See Bentley's public announcement on Log4j here.
Issue description
A few users have reported Log4j security concern after scanning SYNCHRO Pro or SYNCHRO 4D Pro directory:
C:\Program Files\Bentley\SYNCHRO\Pro\render_farm_client.jar (for SYNCHRO Pro)
C:\Program Files\Bentley\SYNCHRO\4D Pro\render_farm_client.jar (for SYNCHRO 4D Pro)
render_farm_client.jar is only included into SYNCHRO Pro and SYNCHRO 4D Pro installer. It does not run with SYNCHRO Pro or SYNCHRO 4D Pro by default. If a user does not configure the network for distributed Iray rendering then it is not used at all.

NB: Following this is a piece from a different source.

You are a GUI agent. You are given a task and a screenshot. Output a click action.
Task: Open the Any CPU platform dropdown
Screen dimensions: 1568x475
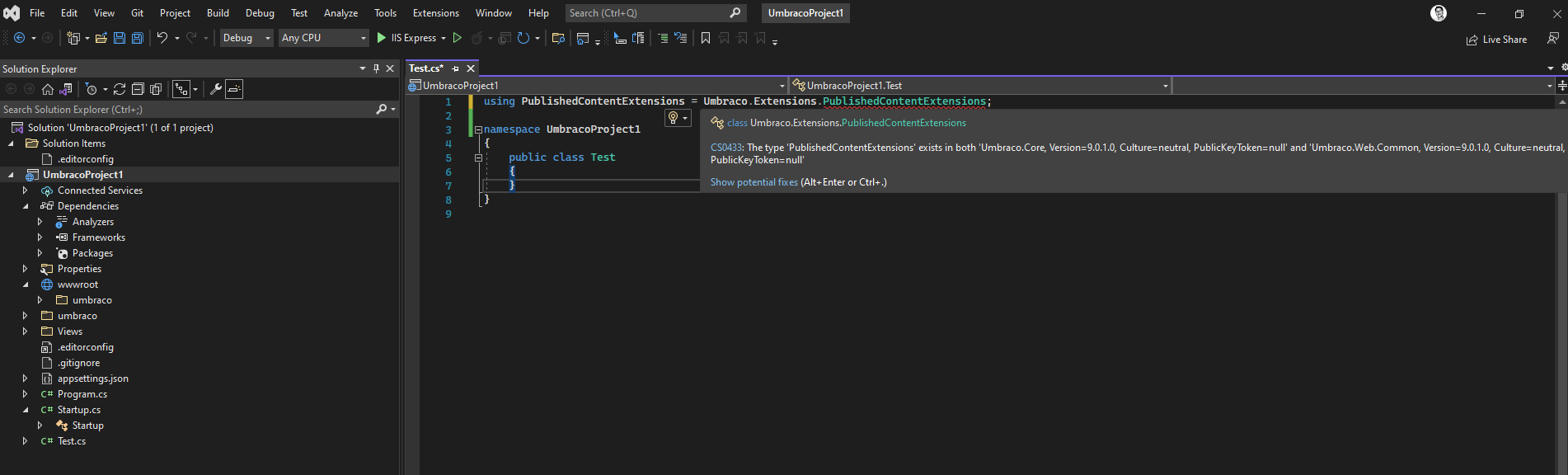click(323, 38)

Example of render_farm_client.jar in SYNCHRO 4D Pro installation directory:
Affected Versions
|
Applications |
Affected Versions |
Mitigated Product and Versions |
|
SYNCHRO 4D Pro |
Versions prior to 6.4.3.* |
6.4.3.* and more recent |
|
SYNCHRO Pro |
Versions from 6.1 to 6.3. Versions 6.0 and prior are NOT affected. |
SYNCHRO 4D Pro 6.4.3.* and more recent versions. SYNCHRO 4D Pro is the replacement product for SYNCHRO Pro. |
Solution
For users who are concerned about the render_farm_client.jar component and in doubt of its security, the file and its directory (C:\Program Files\Bentley\SYNCHRO\Pro\render_farm_client.jar or C:\Program Files\Bentley\SYNCHRO\4D Pro\render_farm_client.jar) can be removed completely. Removal of these files will not affect SYNCHRO Pro or SYNCHRO 4D Pro functionalities.
We are planning to exclude render_farm_client.jar completely from the SYNCHRO 4D Pro package in the upcoming release 6.4.3.0. This is because an update to this third-party component is not available and there is no reported usage on render_farm_client.jar.